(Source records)
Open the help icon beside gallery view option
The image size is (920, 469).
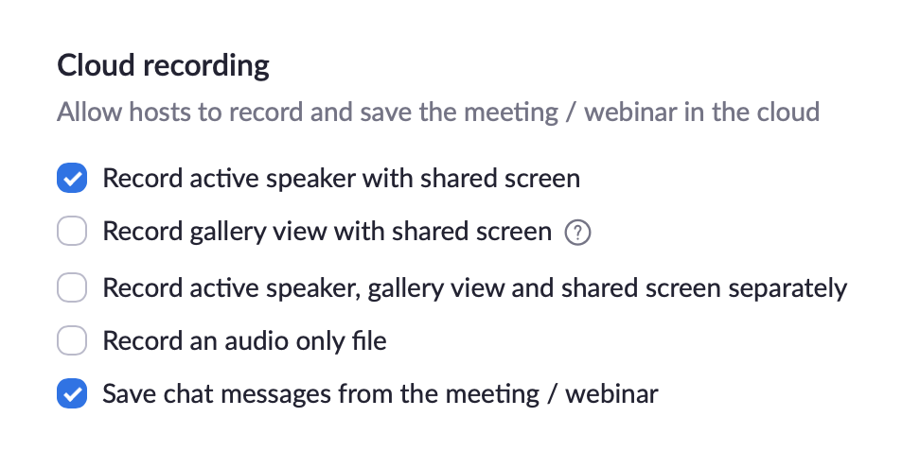[x=577, y=233]
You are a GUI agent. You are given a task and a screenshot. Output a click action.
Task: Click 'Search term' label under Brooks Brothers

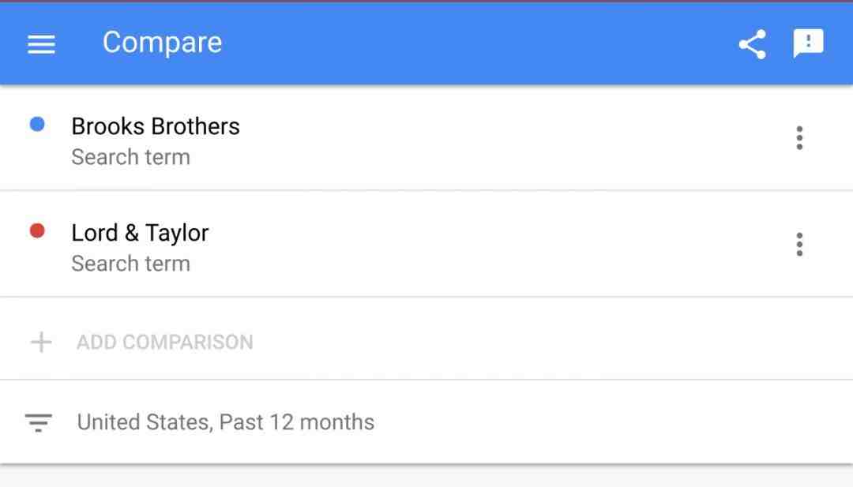130,157
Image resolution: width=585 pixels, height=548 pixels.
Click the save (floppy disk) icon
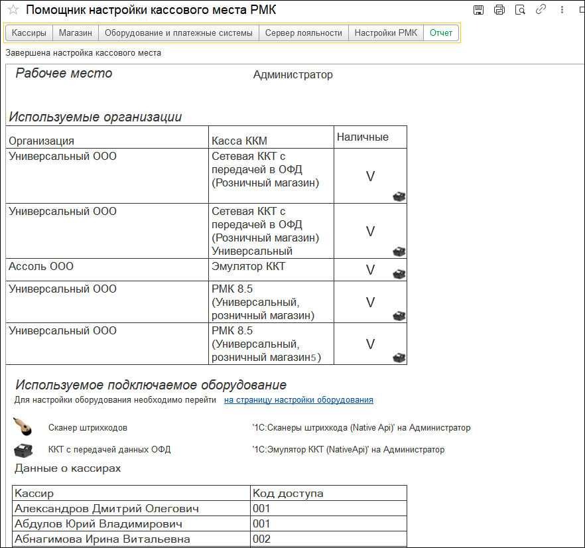480,10
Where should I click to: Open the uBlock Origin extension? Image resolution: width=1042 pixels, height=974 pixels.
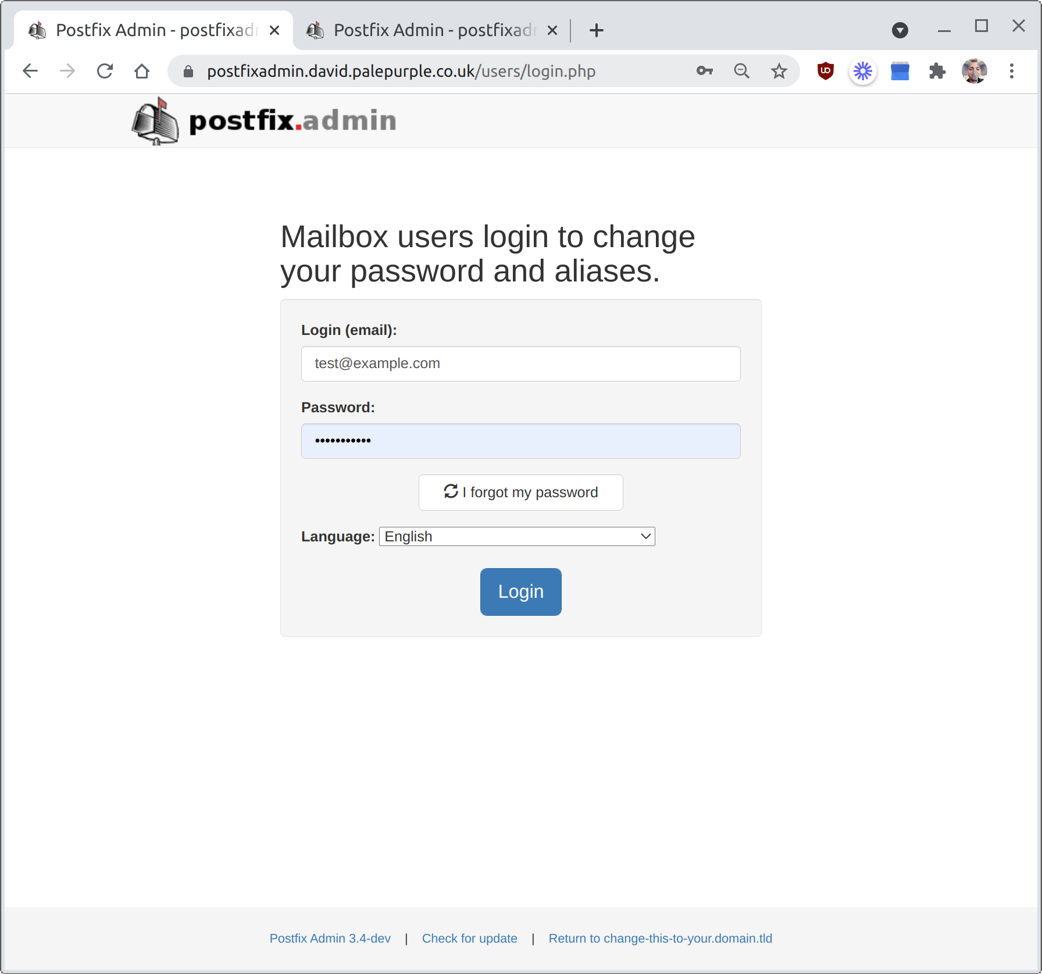click(x=825, y=71)
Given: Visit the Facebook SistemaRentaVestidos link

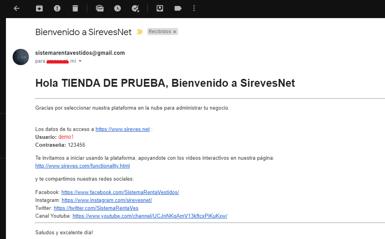Looking at the screenshot, I should click(x=120, y=192).
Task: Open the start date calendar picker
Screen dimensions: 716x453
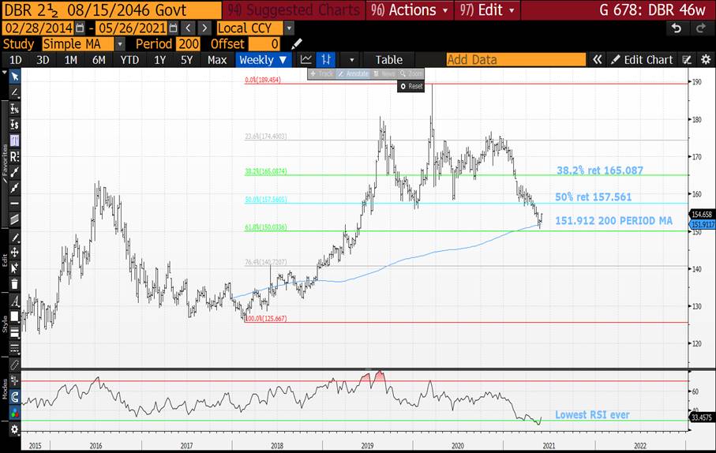Action: click(x=79, y=28)
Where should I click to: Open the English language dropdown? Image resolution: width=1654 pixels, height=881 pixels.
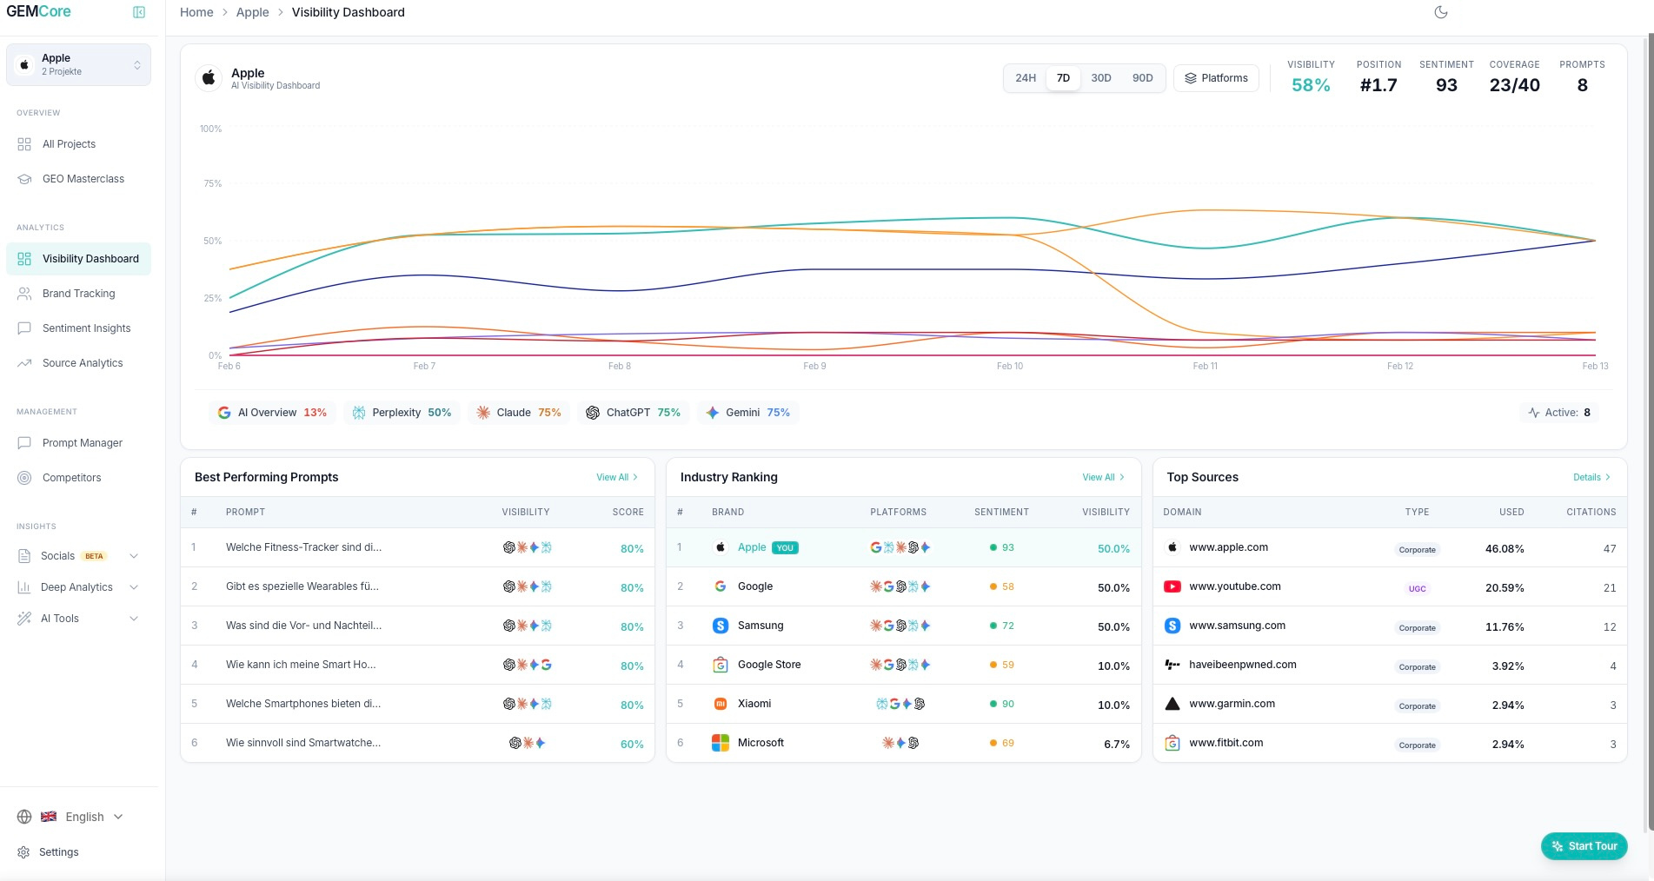pos(84,817)
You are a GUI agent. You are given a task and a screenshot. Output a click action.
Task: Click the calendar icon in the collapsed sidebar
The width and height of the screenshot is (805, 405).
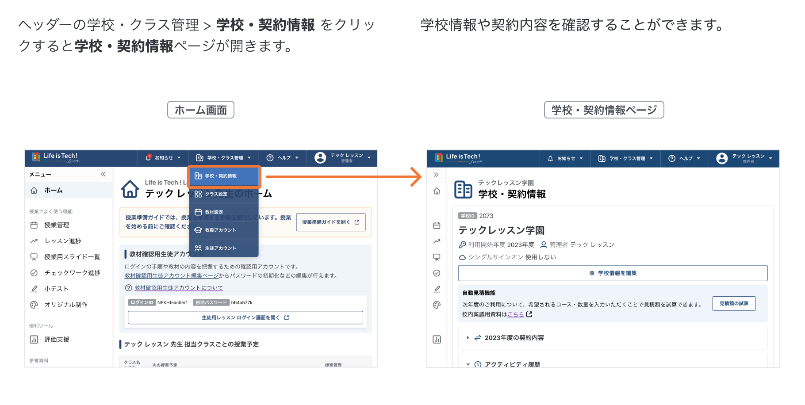click(x=437, y=225)
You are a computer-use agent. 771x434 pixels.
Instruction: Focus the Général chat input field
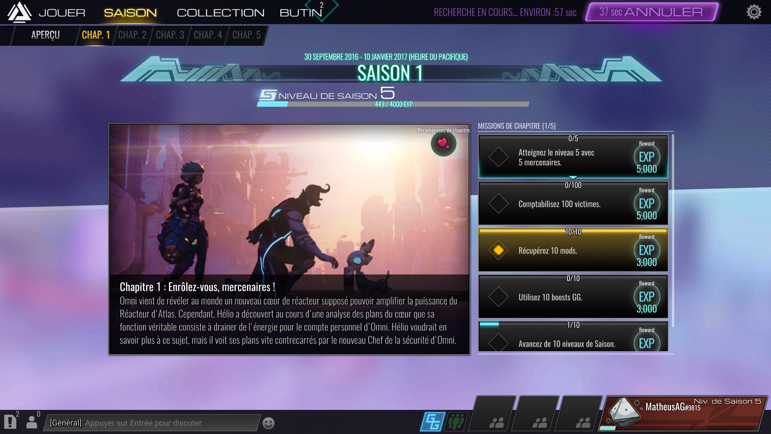pyautogui.click(x=152, y=423)
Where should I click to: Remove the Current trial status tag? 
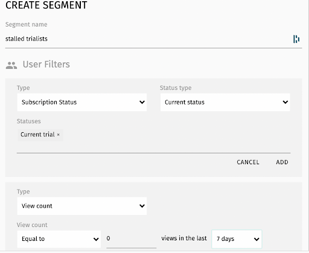[58, 135]
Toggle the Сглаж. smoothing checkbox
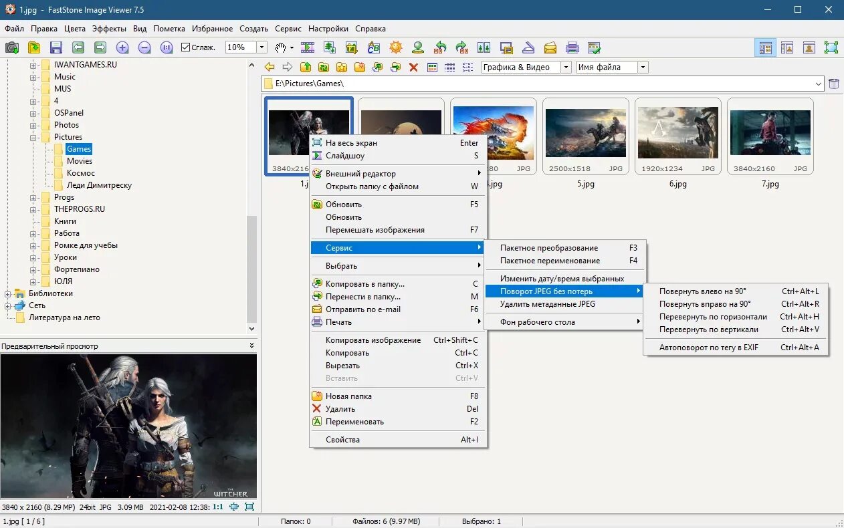Viewport: 844px width, 528px height. (186, 47)
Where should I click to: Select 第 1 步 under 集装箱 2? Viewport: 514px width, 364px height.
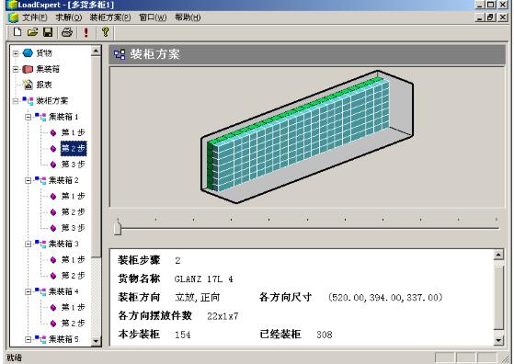click(74, 197)
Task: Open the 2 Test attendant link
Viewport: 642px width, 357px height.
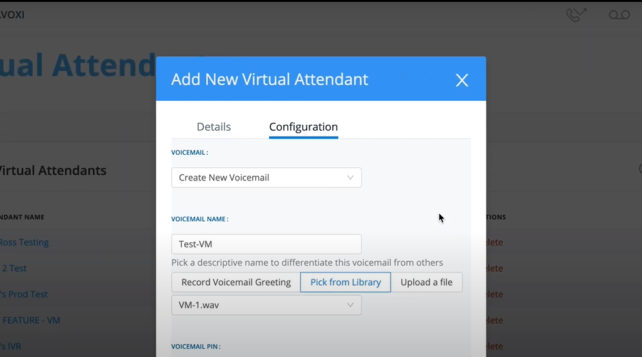Action: [14, 268]
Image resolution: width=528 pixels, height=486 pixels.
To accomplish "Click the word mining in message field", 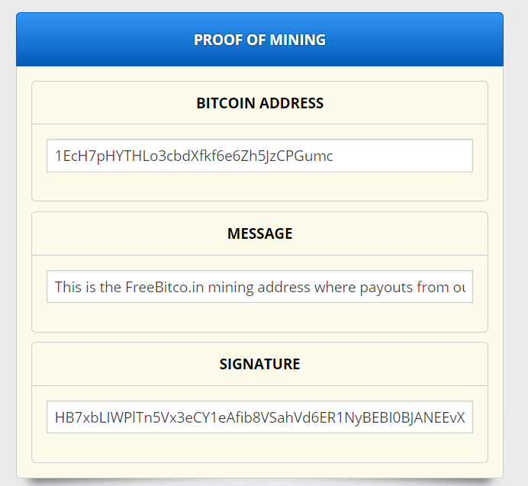I will [x=231, y=288].
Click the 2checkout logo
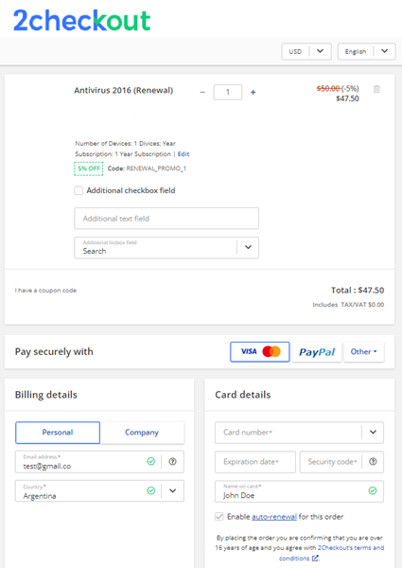Image resolution: width=402 pixels, height=568 pixels. (81, 21)
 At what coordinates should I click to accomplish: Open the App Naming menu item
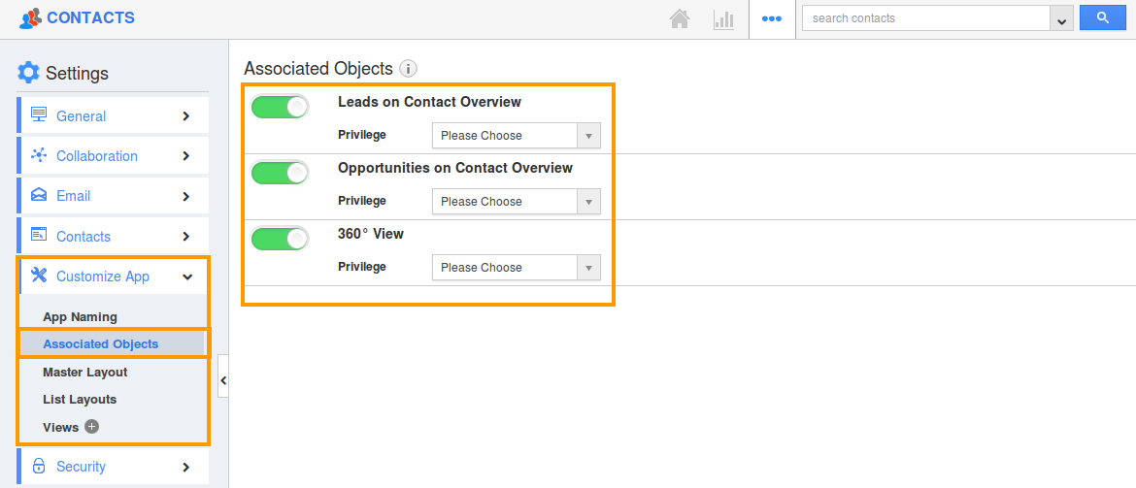(x=80, y=317)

Aim of the exercise: Return each line of the data above that includes the word "calendar".

Answer for the task:
Task: Open the start date calendar picker
Task: Click the calendar icon in the collapsed sidebar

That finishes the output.